• [Document passage]:
ETA: I have nothing against DESERVED or QUALIFIED know-it-alls; just people who like to imagine that they are some kind of experts based on egoic reasons. I value expert opinions; just so long as _I_ agree with the self-proclaimed expert status AND whatever they're claiming to proselytize.


----------



## ThatOneWeirdGuy (Nov 22, 2012)

Diphenhydramine said:


> Why would Fi polr make someone a sociopath? (THOUGH - SEE as psychopath and SLE as sociopath sees more apt than it first looks.)


I was making no reference to Fi PoLR, but the nature of Se accompanied by a certain creative. And about your side note in parentheses, I know, I was only half joking. 






Also, what's with everybody correlating Fe with censorship? From my point of view, Fe is the opposite, encouraging open emotional expression whereas Fi is much more censoring and irrational.


----------



## Chesire Tower (Jan 19, 2013)

zinnia said:


> Like you said, it really is all about individual perception. Perceiving Fi to be whiny, Te to be know-it-all, Si to love cleaning 24/7, Se to be pushy, and Fe to be about groupthink... almost everything has been exaggerated and vilified for various reasons. Sometimes unfairly, sometimes due to a misunderstanding but sometimes not. Considering the idea is that you're sensitive to PoLR... well, there's a higher tendency to exaggerate -x-, I think.


Hey, how 'bout this? I dislike people who pressure me to do things I don't want to do; are anal about it and whine at me to try to break me down and if nothing else works: tell me that other people are in agreement with them about this.


:kitteh:


----------



## ThatOneWeirdGuy (Nov 22, 2012)

• [Raw data]:
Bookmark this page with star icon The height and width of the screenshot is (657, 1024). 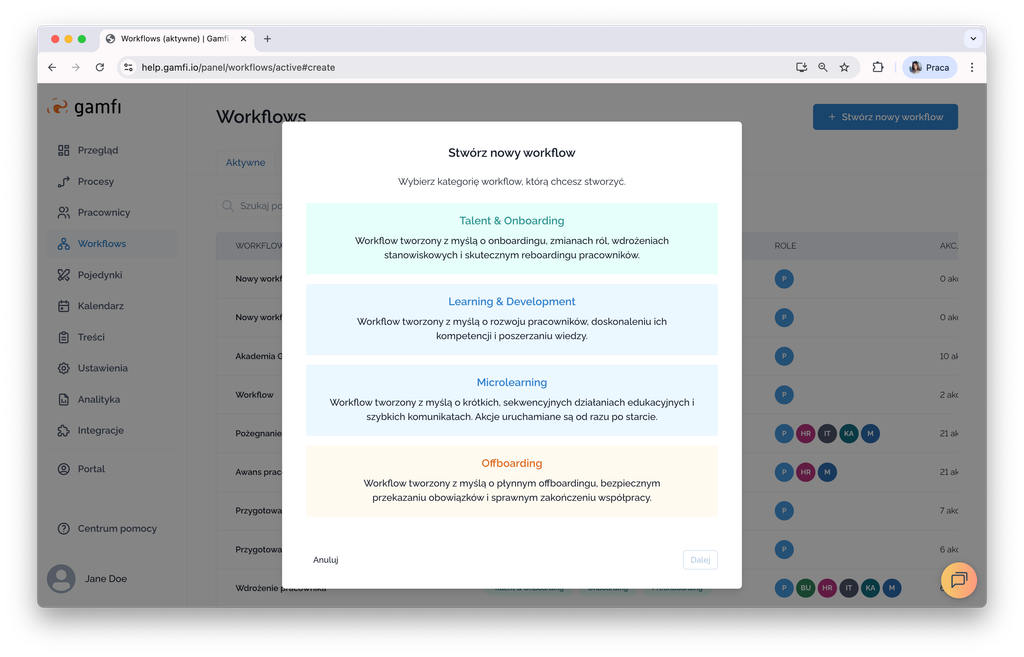click(844, 67)
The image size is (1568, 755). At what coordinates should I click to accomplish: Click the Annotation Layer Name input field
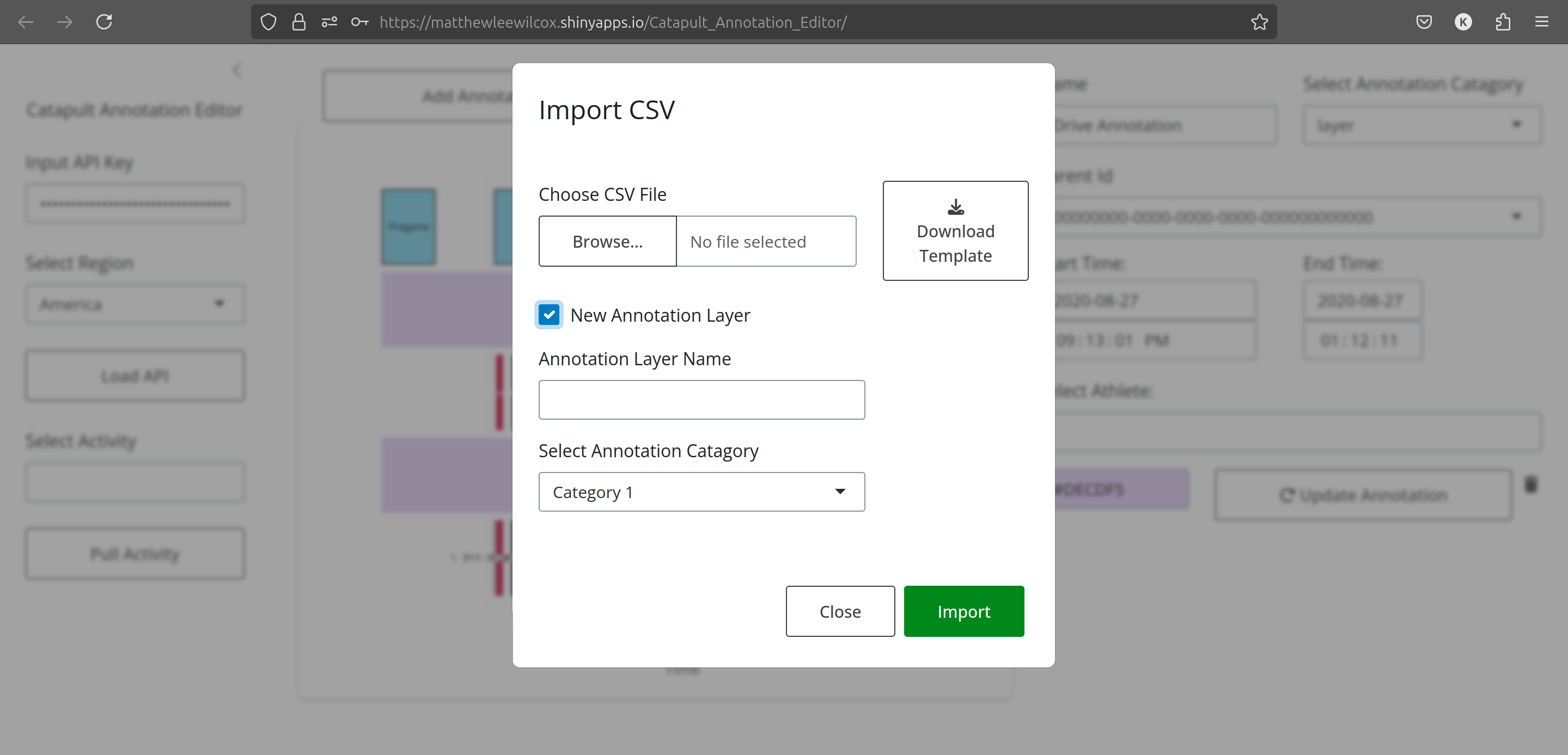(x=701, y=400)
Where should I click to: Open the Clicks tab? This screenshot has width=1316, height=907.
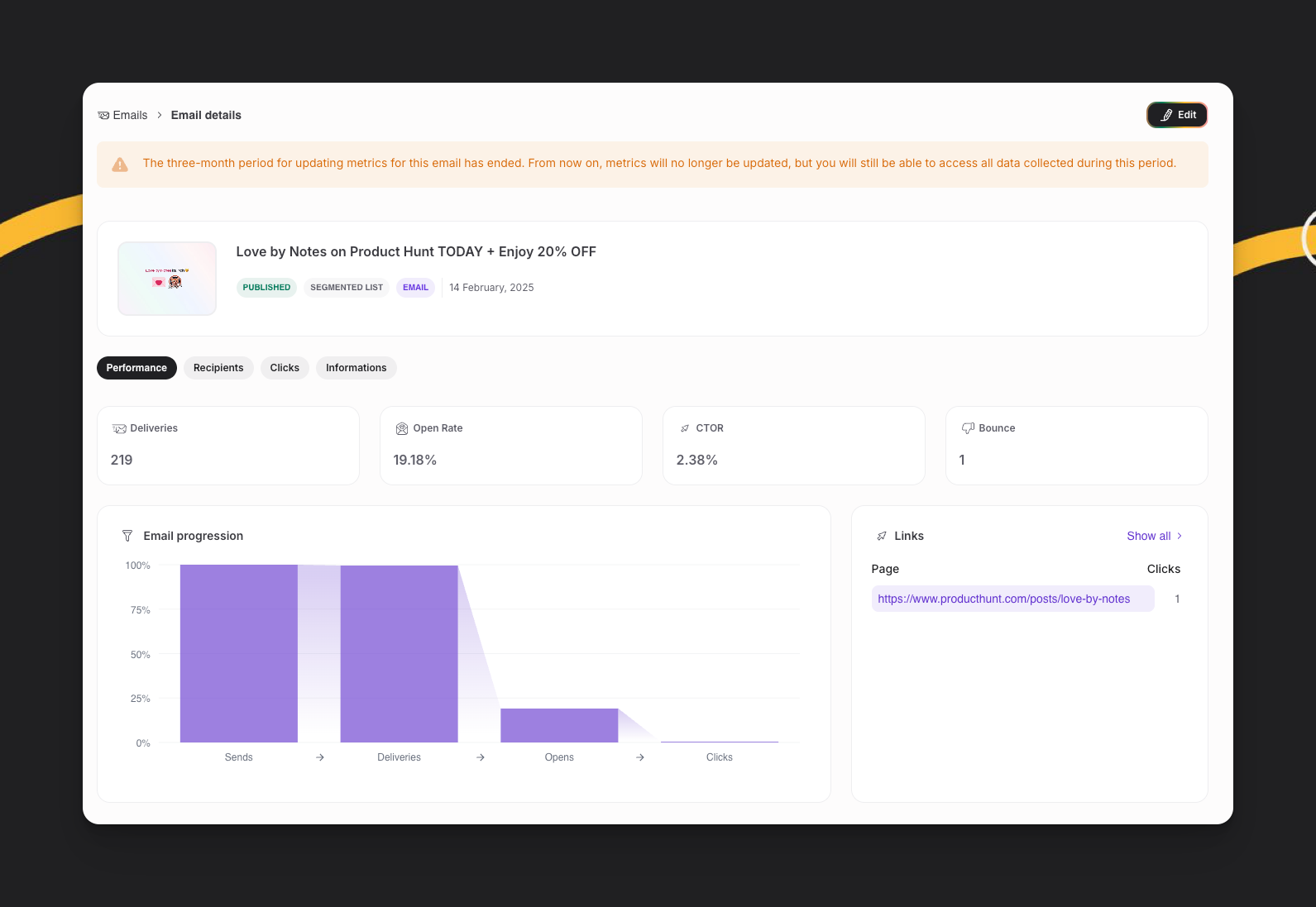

• [Work to do]:
a – Transcribe the passage of the socionics forum thread starting with "## Chesire Tower" and going on through "-x-, I think.".
b – In the socionics forum thread, on what grounds does ThatOneWeirdGuy object to correlating Fe with censorship? Answer in one to three sentences.
c – Answer the following questions from the socionics forum thread:
(i) Which poster's reply is dated Jan 19, 2013?
(ii) In the post quoted from zinnia, which function is perceived as being about groupthink?
(iii) Instead of Fi PoLR, what does ThatOneWeirdGuy say he was referring to?

• [Answers below]:
a –
## Chesire Tower (Jan 19, 2013)

zinnia said:


> Like you said, it really is all about individual perception. Perceiving Fi to be whiny, Te to be know-it-all, Si to love cleaning 24/7, Se to be pushy, and Fe to be about groupthink... almost everything has been exaggerated and vilified for various reasons. Sometimes unfairly, sometimes due to a misunderstanding but sometimes not. Considering the idea is that you're sensitive to PoLR... well, there's a higher tendency to exaggerate -x-, I think.

b – ThatOneWeirdGuy sees Fe as the opposite of censorship, because it encourages open emotional expression. He regards Fi as much more censoring and irrational.

c –
(i) Chesire Tower
(ii) Fe
(iii) The nature of Se accompanied by a certain creative